Malignant melanoma of the conjunctiva is a rare unilateral disease occurring most frequently in patients 50 years or older.
1 Although its natural history has not been clearly established, it is potentially life-threatening.
2 This paper presents the history and management of a case of malignant melanoma of the conjunctiva seen at the UP-PGH. A 42-year-old male sought medical attention for an enlarged mass on the inner portion of the left upper lid. Two darkly pigmented lesions, one measuring 1 mm x 1 mm over the bulbar conjunctiva at the medial canthus, the other measuring 3 mm x 1 mm on the inner portion of the left upper eyelid, had been present since age 10. Visual acuity was 6/6 (20/20) in the right eye and 6/15 (20/50) pinhole to 6/6 (20/20) in the left eye. Gross examination showed a reddish-black, nodular, vascularized, and bleeding mass measuring 2 cm x 3 cm x 3 cm on the left upper palpebral conjunctiva. There was diffuse pigment-ation of the caruncle and bulbar conjunctiva. The rest of the eye findings were normal. Systemic work-up were negative. Cranial computed tomography (CT) showed a homogenous, slightly hyperdense soft-tissue mass on the left eyelid, measuring 1.5 cm x 2.2 cm x 0.8 cm and without osseous involvement. The left globe was intact. Differential diagnosis for the pigmented lesions include a large nevus, ciliary body melanoma with extraocular extension, a pigmented conjunctival carcinoma, and melanocytoma. Grossly, these disease entities are similar; only a histological examination can differentiate them from true malignant melanoma. A section biopsy of the mass was done showing epithelial configuration of spindle cells also seen in samples taken from the medial and lateral canthal areas. Two principal cell types are found in malignant melanoma: the fascicular type where spindle cells are arranged in rows and the epithelioid configuration consisting of larger polygonal cells with distinct boundaries. Malignant melanoma starts as an extraepithelial proliferation of atypical melanocytes that can spread radially (superficial spread or pagetoid growth) within the epithelium for prolonged periods and produce flat, golden brown pigmentation that may have a waxing and waning course. A vertical, invasive phase occurs later, which extends into the substantia propria. If the radial phase is short, a localized invasive nodule may become present.

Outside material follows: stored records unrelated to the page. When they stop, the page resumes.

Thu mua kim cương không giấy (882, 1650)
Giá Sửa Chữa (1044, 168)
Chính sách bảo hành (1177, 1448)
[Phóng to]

3 Malignant melanomas have no known association with solar exposure, but host factors play an important role in its development.
2 Almost all conjunctival melanomas develop in a preexisting pigmented conjunctival lesion. Eighteen percent arise in a conjunctival nevus and can occur as a solitary circumscribed lesion, which never recurs after local excision. About 57% present as a diffuse lesion or multiple lesions associated with or arising from primary acquired melanosis (PAM) of the conjunctiva.
2, 3 PAM usually presents in middle age with flat, granular, intraepithelial reddish-brown pigmentary change, initially noted in the bulbar conjunctiva. Clues to malignant transformation of PAM include increased thickness, a change in pigmentation, the appearance of prominent blood vessels feeding a tumor, and tethering of the conjunctiva to the underlying sclera, where it is usually mobile.
3 In this patient, the lesion behaved like it arose from a PAM by spreading to contiguous areas, developing blood vessels that fed the tumor, and increasing in thickness and size over the years. When the melanocytes remain in the epithelium, there is no possibility for metastasis. However, once intraepithelial pagetoid tumors involve 50% to 100% of the bulbar and palpebral conjunctiva, the chance for metastasis is larger.
1,2 Advanced melanomas ultimately invade lymphatics and spread to preauricular, submandibular, and cervical nodes before disseminating to the parotid gland, liver, subcutaneous tissues, and brain. Management of malignant melanoma of the conjunctiva is difficult and the subject of many controversies. Complete excision of the tumor and prevention of local recurrence, metastasis, and death are the goals.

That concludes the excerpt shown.